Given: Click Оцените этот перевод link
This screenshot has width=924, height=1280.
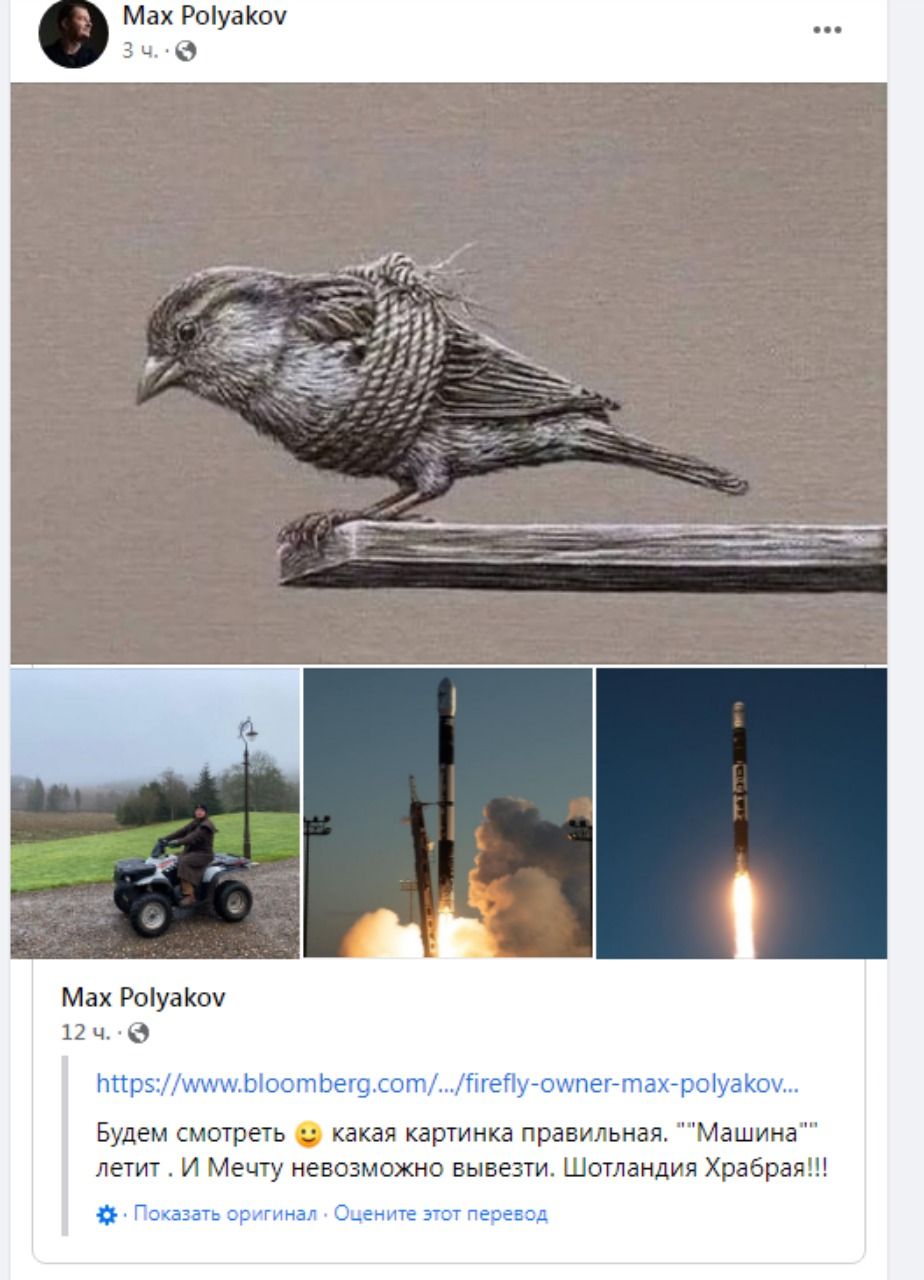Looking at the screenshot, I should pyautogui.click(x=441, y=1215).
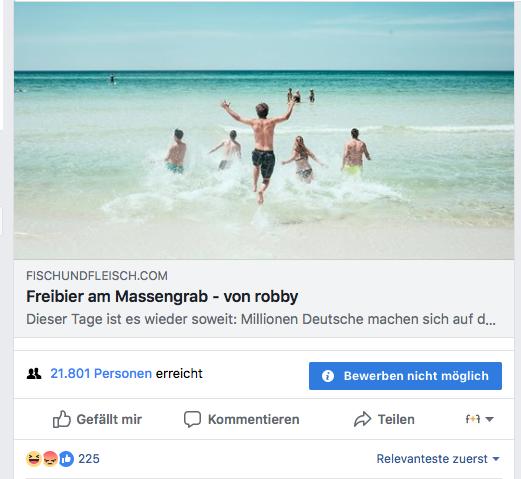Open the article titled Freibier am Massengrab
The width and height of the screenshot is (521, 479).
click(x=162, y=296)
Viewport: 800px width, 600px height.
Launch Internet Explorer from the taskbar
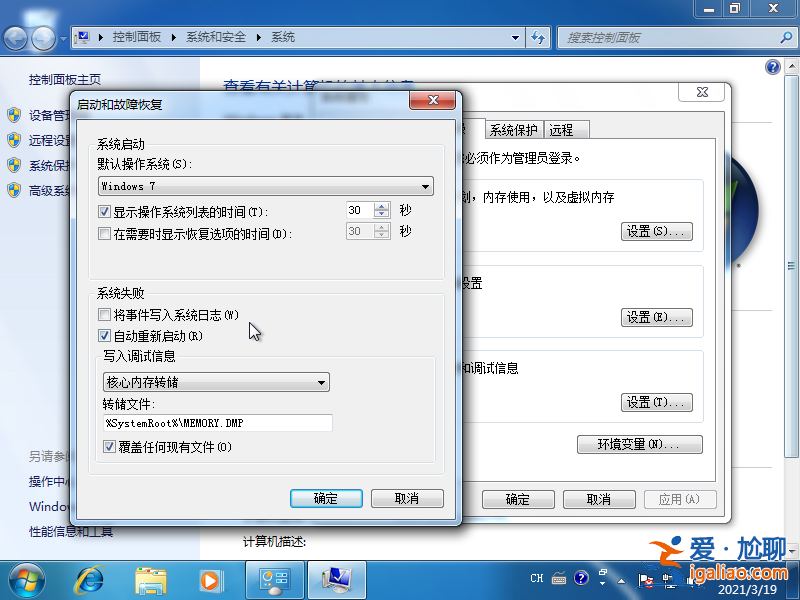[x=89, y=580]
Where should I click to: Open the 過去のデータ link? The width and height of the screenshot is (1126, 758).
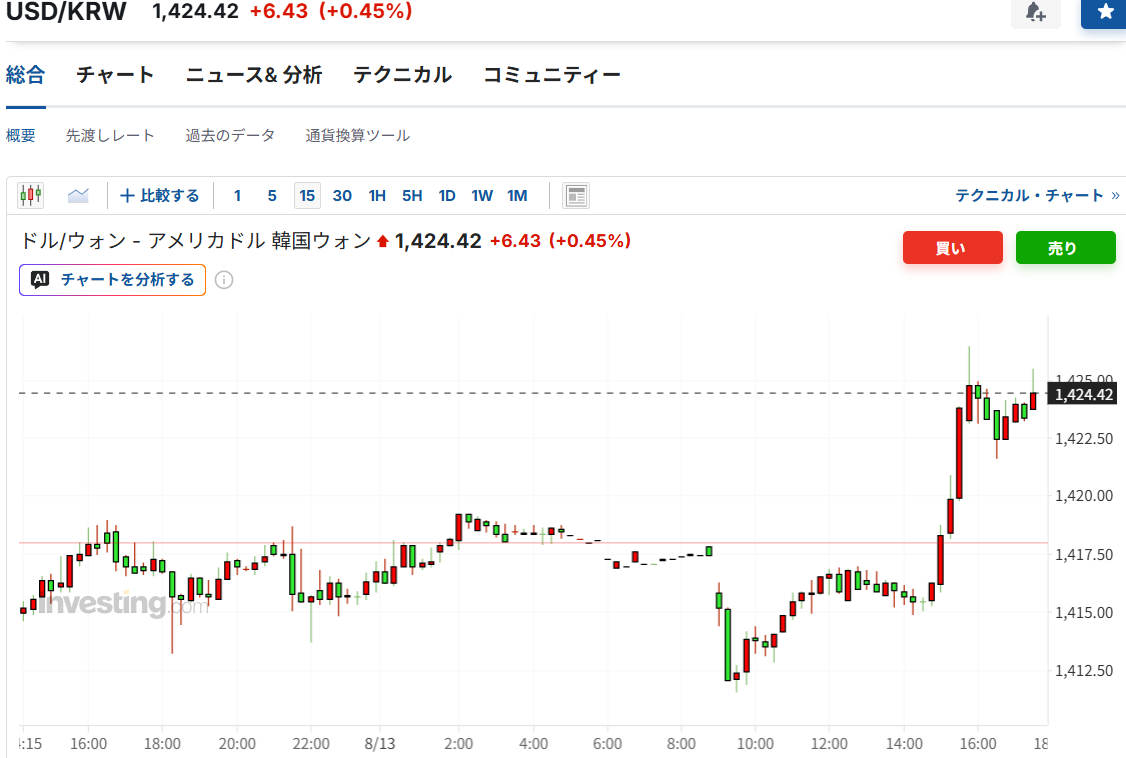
************
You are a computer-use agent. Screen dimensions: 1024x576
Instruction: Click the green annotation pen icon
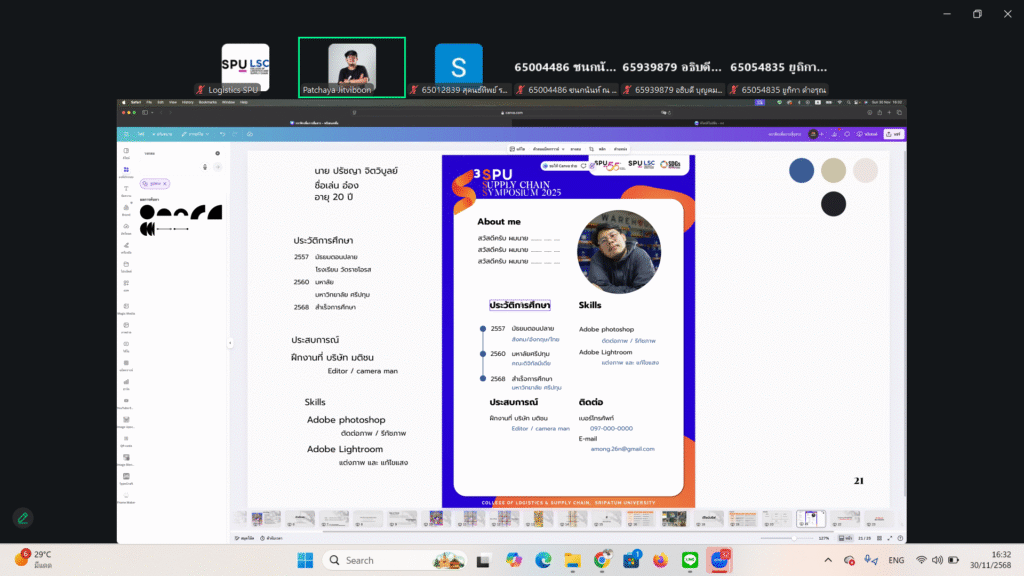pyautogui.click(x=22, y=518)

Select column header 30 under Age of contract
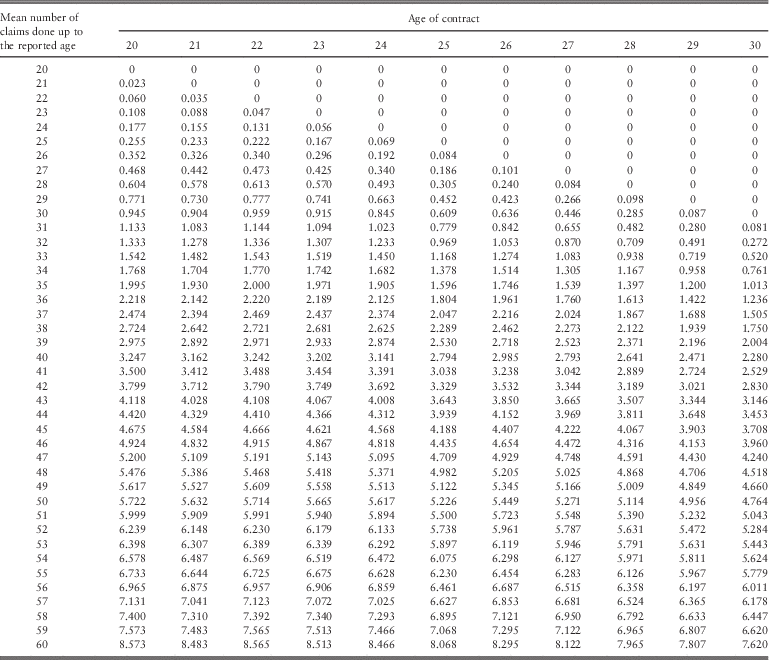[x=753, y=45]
************
● Exercise prompt
Give the number of lines in the records that contain the string "link", and nothing besides.

● Response box
2